> _QUESTIONS TO ANSWER_
1. From the review of The Passage, list the things the reviewer says would be given away by describing the plot.
2. According to the review of The Passage, why is the book's plot hard to describe? Answer in one to three sentences.
3. Continue the review of The Passage, picking up after its final sentence.

It was possible, he understood, for a person’s life to become just a long series of mistakes, and that the end, when it came, was just one more mistake in a chain of bad choices. The thing was, most of these mistakes were actually borrowed from other people. You took their bad ideas, and for whatever reason, made them your own.
The Passage (The Passage Series #1)
Justin Cronin | 2010 | 897 Pages
It’s hard to even describe the plot of this book without giving away some many of the amazing things about it- the structure itself, the change in tone, even the genre.
It’s at its core a book about the end of the world. There is a virus and a war, but also so much more. It both taps into and subverts many of the tropes connected with such tales. The story unfolds over time, giving away its secrets, and blending mystery with horror with tales of survival.

> _Stored data_
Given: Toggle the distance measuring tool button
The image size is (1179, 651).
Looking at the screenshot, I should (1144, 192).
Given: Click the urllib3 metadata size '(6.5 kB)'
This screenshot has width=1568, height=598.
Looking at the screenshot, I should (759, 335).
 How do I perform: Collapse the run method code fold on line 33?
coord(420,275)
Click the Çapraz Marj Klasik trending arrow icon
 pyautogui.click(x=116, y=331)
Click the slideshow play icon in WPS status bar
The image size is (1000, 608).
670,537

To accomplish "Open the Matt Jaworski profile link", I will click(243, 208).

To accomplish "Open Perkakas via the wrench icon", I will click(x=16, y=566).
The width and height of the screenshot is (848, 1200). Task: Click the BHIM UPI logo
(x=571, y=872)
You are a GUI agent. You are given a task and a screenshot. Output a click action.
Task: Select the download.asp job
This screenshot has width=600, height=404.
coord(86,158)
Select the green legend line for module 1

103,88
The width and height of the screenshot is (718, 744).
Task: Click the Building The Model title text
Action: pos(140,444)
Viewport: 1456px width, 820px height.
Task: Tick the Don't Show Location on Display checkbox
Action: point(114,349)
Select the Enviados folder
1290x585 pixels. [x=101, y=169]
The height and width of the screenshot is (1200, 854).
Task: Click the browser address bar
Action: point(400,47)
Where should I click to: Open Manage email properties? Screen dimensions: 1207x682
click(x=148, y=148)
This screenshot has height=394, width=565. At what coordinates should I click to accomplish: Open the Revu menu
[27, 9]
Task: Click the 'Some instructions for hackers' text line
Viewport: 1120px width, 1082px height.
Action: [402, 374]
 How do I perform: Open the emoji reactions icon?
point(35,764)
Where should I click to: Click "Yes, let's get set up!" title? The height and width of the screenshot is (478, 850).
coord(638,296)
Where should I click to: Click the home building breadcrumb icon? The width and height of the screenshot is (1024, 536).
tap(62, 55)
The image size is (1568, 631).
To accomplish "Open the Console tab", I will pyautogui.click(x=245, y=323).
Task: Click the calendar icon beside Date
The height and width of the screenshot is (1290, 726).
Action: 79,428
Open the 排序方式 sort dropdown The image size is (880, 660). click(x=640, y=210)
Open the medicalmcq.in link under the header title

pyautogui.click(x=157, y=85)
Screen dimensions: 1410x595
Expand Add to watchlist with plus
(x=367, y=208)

> _EXERCISE ANSWERS_
1.
- The structure itself
- The change in tone
- The genre

2. Describing the plot would give away many of the book's most amazing features. These include its structure, its change in tone and even its genre.

3.
The narrative outline is exceptionally well done. When reading this book you really don’t know where things are going to go. What characters are important? Who will disappear forever? What is the end game, and how will we get to it? Whenever I felt comfortable with a setting or event everything would get turned around.
This book is absolutely a case of the journey being more important than the destination. But not just that, the journey is half in darkness. I’ve rarely felt so blindsided by change. I thought I had people figured out, I thought I had a handle on the world and its mysteries and antagonists. I was usually wrong. The plot is just similar enough to other genre offerings that you think it’ll be straightforward… until it isn’t anymore. As a reader you are in the same boat as the characters the novel features; a sense of unease coats you and everything around you. Nothing is truly safe.
It feels like an absolute cop out, but I don’t have any major issues with this book. The narrative was wonderful and mysterious, the characters were as well conceived as they could’ve been, and the setting was appropriately dire and terrifying. While it ended with some unanswered questions I imagine most will be addressed in the subsequent books.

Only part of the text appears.